Don't go chasing rainbows.
That is what the current tech IPO environment is hinting.
Even though market conditions are frothy, that doesn't mean I'm calling a market top today, hardly so.
I predicted that Lyft (LYFT) would storm out of the gate like a bull on ecstasy, and I was vindicated when the stock flirted intraday with the $87 mark.
The scarcity value of these gig economy companies is hard to quantify.
Examples Uber unduly promise ambition and innovation leading to hopes of a possible air transport service and sharing network that I would need to see to believe.
The built-up expectations smell of over-promising and under-delivering, the majority won’t be able to deliver merely half of what their manifestos promulgate
As I put my analyst hat on, the 2019 IPO frenzy coming online has some of the same fingerprints of the infamous dot com bust of 2001.
The two main trends symbolic of the last time the tech industry disentangled were overly generous valuation, pricing in revenue expansion of 80% for the next five years when the leader of the pack Microsoft (MSFT) only grew at 50%.
A tantalizing clue was the utterly deficient cash flow generated back then.
The underlying premise revolved around putting the network effect on a pedestal irrespective of understanding that the network effect should have caused cash flow to accelerate which was conspicuously absent.
Losing money and losing a lot of it does lead to paralysis, examples were rife, for instance, priceline.com losing $30 on each air ticket sold.
Even more hard to fathom was that Priceline was stretching itself to the limits on the open market filling ticket orders because of a dearth of inventory steepening losses.
Priceline gushed about a unique business model of collecting excess ticket inventory that airlines couldn't sell at low cost and reskinning them to a digital audience hoping to take advantage of this price dispersion.
But in reality, this wasn’t always the case.
Priceline was on a suicide mission and expanding from 50 employees to 300 employees based upon misleading growth was madness.
In a nutshell, investors bypassed pragmatic arithmetic and were lifted by the fumes of exuberance that had manifested around the euphoria of the tech bubble.
Lyft is not revolutionary, they are a broker which occupy a low position in the spectrum of tech intellectual property.
Exploiting drivers, compensating them per hour, and letting them figure out their own cost structures for car insurance, fuel costs, and opportunity cost while offering zero benefits is a court battle waiting to happen in California.
And if your response was the way they craft value is by way of a proprietary app, well, Google, Apple, or even Netflix can produce the same type of app and quality of app in a few weeks with their legendary phalanx of top-tier engineering talent.
To Lyft’s credit, they have at least collected the treasure trove of data the app has compiled which is extraordinarily valuable.
The top of the tech bubble means that big tech is overreaching into any revenue they can get their hands on like a heroin addict yearning for the next syringe.
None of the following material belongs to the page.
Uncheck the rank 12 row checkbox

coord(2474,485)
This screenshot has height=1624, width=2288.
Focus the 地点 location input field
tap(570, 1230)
The environment has transformed into an eerily zero-sum game, such as Apple (AAPL) cooperating with JPMorgan Chase (JPM) to create Apple pay, and then instantly flipping around to compete with JPMorgan Chase in the credit card space with Apple Pay being an accomplice.
Big tech has sown the seeds of discord by quietly attempting to trample on any analog business they can get near.
Leveraging the network effect of billions of users in a proprietary walled garden to extract the incremental dollar for a new service is impossible to compete with for analog companies without a similar embedded on-demand audience.
Lyft co-founder and CEO Logan Green mentioned in an interview that in the next five year, he plans to deploy a subscription service coined as transportation-as-a-service like a software-as-a-service option which cloud platforms sell.
A fight to the bottom with Uber will cause major disruption in the pricing mechanisms of the subscription service and could force Lyft to earn less revenue per ride than the current pricing system.
Investors need to remember that Uber is bigger than Lyft and possessed more ammunition.
At the end of the day, the race to the bottom is never good for profitability or sustainability, and Lyft has yet to provide any substantial clues on how they will navigate through this quagmire.
My guess is that Lyft will have to do a deal with the devil of sorts to slang its branded broker app onto the cresting wave of Waymo as Waymo motors ahead and starts to materially monetize its self-driving program.
Remember that Alphabet already has a small stake in Lyft and these two could partner up with Alphabet dictating terms.
Lyft cannot compete with the holy grail of tech - self-driving technology – they are way down the tech value chain.
If we look at the bigger picture, the broader market has been riding the coattails of Federal Reserve Chairman Jerome Powell’s 180-degree turn from winter’s statement that interest rate tightening was on “autopilot.”
Now, there is only a 27% chance given by the market that the Fed will raise rates at all in 2019.
The market responded with strength begetting strength allowing the bull run to continue and even whispers of a possible rate cut later this year.
Sentiment will not change until we get to the point when earnings can’t surpass the expectation which have been lowered substantially.
I bet this won’t happen until late this year or next year.
This is inning 8 or 9 of the bull crusade, the closer is warming up in the bullpen.
Lyft’s opening day gallop is just one of the side effects from a market that is toppy.